● SUPPLIED TEXT
Start of Block

# A convex approximation of the concordance index (C-index)

$\newcommand{\etab}{\boldsymbol{\eta}} \newcommand{\betab}{\boldsymbol{\beta}} \newcommand{\xb}{\boldsymbol{x}} \newcommand{\xbi}{\xb_i} \newcommand{\Xb}{\boldsymbol{X}}$

## Introduction

When comparing the performance of an individual or competing group of survival models, the most common choice of scoring metric is the concordance index (C-index). In the time-to-event setting, with $$N$$ observations, the quality of a risk score can be determined by comparing how well the actual ordering of events occurs relative to the ranks of a model’s predicted risk score. There can be up to $$N(N-1)/2$$ possible pairwise comparisons of rank-orderings for right-censored time-to-event data. For example if patient 1 died first, then ideally his risk score should be higher than patients 2, 3, … and $$N$$, and if patient 2 died second his risk score should be higher than patients 3, 4, …, $$N$$, and so on. Equation \eqref{eq:c_exact} formalizes this metric over a double sum.

End of Block

● QUESTIONS ON THE MATERIAL
1/ In the C-index text, how many pairwise comparisons of rank-orderings can there be for right-censored time-to-event data with N observations?
2/ Duplicate the C-index text from the words "## Introduction" up to and including the words "a double sum.".
You won't need the material that comes after this point.

● DATA RECORDS

Start of Block

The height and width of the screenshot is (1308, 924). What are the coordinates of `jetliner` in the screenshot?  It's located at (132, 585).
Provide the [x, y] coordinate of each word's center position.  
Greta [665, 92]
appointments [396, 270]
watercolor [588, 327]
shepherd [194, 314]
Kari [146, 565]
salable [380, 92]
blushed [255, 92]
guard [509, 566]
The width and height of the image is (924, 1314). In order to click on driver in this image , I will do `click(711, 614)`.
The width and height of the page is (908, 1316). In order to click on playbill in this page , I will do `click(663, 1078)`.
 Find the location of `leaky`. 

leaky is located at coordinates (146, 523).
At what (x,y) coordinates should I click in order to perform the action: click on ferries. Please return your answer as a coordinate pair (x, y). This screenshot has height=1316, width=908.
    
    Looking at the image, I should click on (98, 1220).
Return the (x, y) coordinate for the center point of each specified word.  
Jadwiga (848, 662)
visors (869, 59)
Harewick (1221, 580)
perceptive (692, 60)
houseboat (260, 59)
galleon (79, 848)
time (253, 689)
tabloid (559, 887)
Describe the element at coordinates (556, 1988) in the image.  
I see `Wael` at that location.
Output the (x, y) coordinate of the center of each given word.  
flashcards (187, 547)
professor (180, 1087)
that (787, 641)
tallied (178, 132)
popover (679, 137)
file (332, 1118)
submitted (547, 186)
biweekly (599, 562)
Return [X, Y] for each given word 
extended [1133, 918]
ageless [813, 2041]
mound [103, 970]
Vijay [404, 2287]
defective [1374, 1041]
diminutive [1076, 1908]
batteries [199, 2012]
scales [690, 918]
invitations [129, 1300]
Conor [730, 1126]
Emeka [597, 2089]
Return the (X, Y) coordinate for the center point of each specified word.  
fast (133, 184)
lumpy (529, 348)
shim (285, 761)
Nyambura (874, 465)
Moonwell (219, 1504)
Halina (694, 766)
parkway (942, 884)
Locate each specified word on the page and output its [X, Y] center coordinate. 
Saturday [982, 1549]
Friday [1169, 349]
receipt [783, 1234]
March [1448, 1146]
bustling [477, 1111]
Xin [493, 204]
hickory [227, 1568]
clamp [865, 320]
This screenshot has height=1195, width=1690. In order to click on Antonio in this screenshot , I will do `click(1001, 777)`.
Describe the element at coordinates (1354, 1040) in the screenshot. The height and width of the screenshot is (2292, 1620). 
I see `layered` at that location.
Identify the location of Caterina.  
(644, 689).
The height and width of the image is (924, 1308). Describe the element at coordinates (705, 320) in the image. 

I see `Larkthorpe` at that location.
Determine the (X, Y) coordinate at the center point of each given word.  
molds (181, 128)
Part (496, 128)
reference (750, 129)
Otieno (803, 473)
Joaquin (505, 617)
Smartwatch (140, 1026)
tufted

End of Block

● EXERCISE RESULTS
1/ There can be up to N(N−1)/2 pairwise comparisons.

2/
## Introduction

When comparing the performance of an individual or competing group of survival models, the most common choice of scoring metric is the concordance index (C-index). In the time-to-event setting, with $$N$$ observations, the quality of a risk score can be determined by comparing how well the actual ordering of events occurs relative to the ranks of a model’s predicted risk score. There can be up to $$N(N-1)/2$$ possible pairwise comparisons of rank-orderings for right-censored time-to-event data. For example if patient 1 died first, then ideally his risk score should be higher than patients 2, 3, … and $$N$$, and if patient 2 died second his risk score should be higher than patients 3, 4, …, $$N$$, and so on. Equation \eqref{eq:c_exact} formalizes this metric over a double sum.